Projects
The key oobjective of the SILVANUS project is the release of a climate resilient forest management platform to prevent and suppress forest fire. SILVANUS relies on environmental, technical and social sciences experts to support regional and national authorities responsible for wildfire management in their respective countries. SILVANUS scientists and research engineers will aid the civil protection authorities to efficiently monitor forest resources, to evaluate biodiversity, to generate more accurate fire risk indicators, and promote safety regulations among the local population affected by wildfire through awareness campaigns.
The overarching aim of the X-ALFY project is to provide advanced AI-based eXtended reality tools for Forestry 5.0, addressing three different yet complementary application areas: Teaching, Learning and Environmental Awareness. These applications are in turn instrumental for the rapid acceptance and a wide adoption of the upcoming Forestry 5.0 transformation. The project also addresses key exploitation aspects, including the provision of an exhaustive market analysis and a business plan towards monetisation of the proposed technology.
X-ALFY
The objective of the LASIE project was to design and develop a novel framework to assist forensic analysts in their investigations. The envisaged framework was based on automated technology for advanced data processing supported by an important human component in critical decision making stages, as well as, legal and ethical aspects. The framework consisted of tools to automatically manipulate, analyse and fuse vast amounts of heterogeneous data acquired from different sources including CCTV surveillance content, confiscated desktops and hard disks, mobile devices, Internet, social networks, handwritten and calligraphic documents.

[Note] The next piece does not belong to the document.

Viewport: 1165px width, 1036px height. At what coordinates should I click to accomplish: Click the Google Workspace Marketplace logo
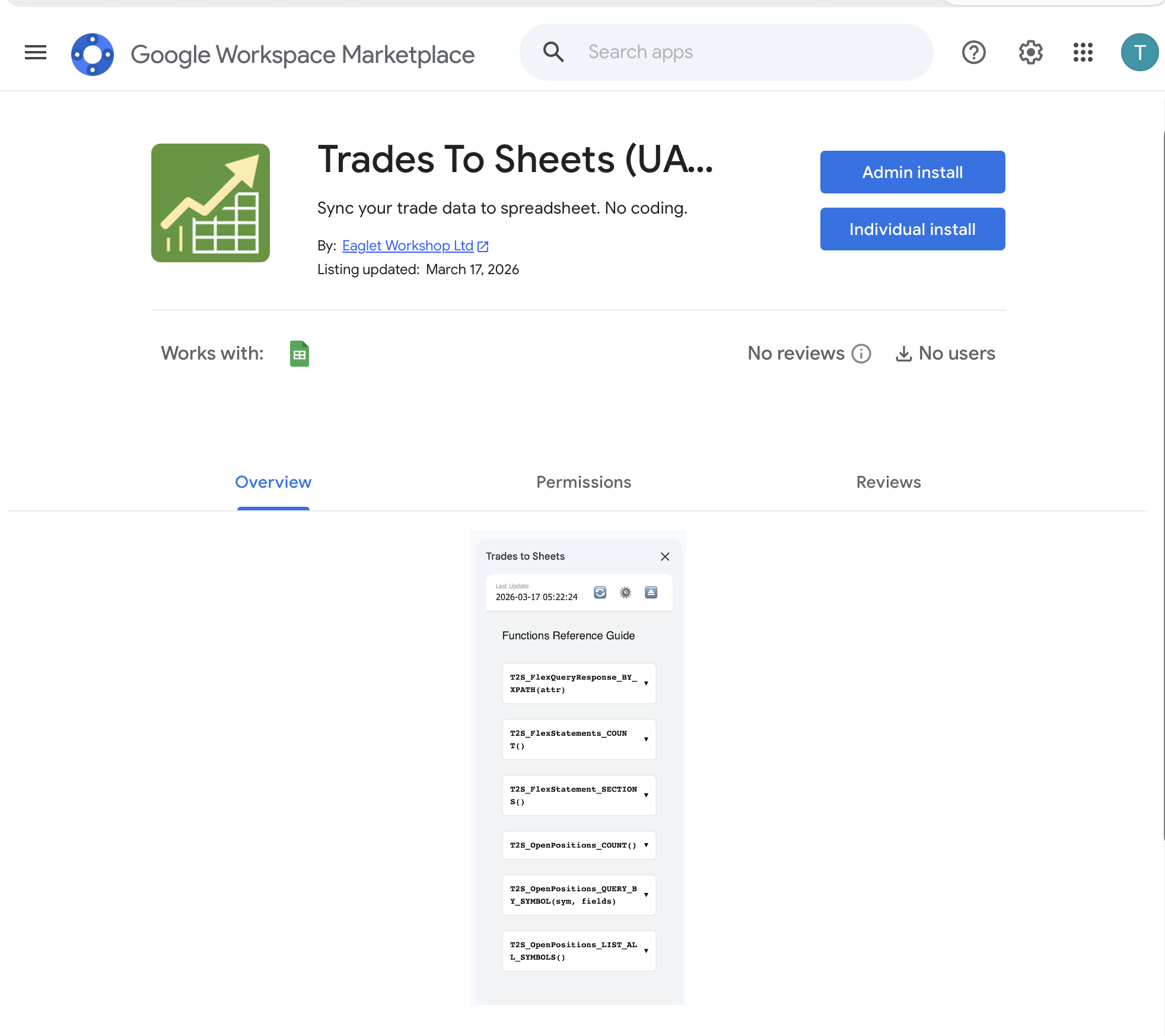(x=93, y=54)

The MAGNETO project developed solutions and tools that leverage sophisticated knowledge representation, advanced semantic reasoning and augmented intelligence. These advancements provided LEAs with enhanced capabilities for crime analysis, prevention and investigation. The project’s ultimate goal was to deliver the MAGNETO platform, which will empower LEAs to seamlessly integrate diverse and extensive data sources. By doing so, they can uncover hidden relationships among data items and identify trends related to the evolution of security incidents.
The objective of the EU-funded project DEFENDER was to model Critical Energy Infrastructures as distributed Cyber-Physical Systems for managing the potential reciprocal effects of cyber and physical threats (ii) deploy a novel security governance model, which leverages on lifecycle assessment for cost-effective security management over the time (iii) bring people at centre stage by empowering them as virtual sensors for threat detection, as first level emergency responders to attacks, or by considering workforce as potential threats.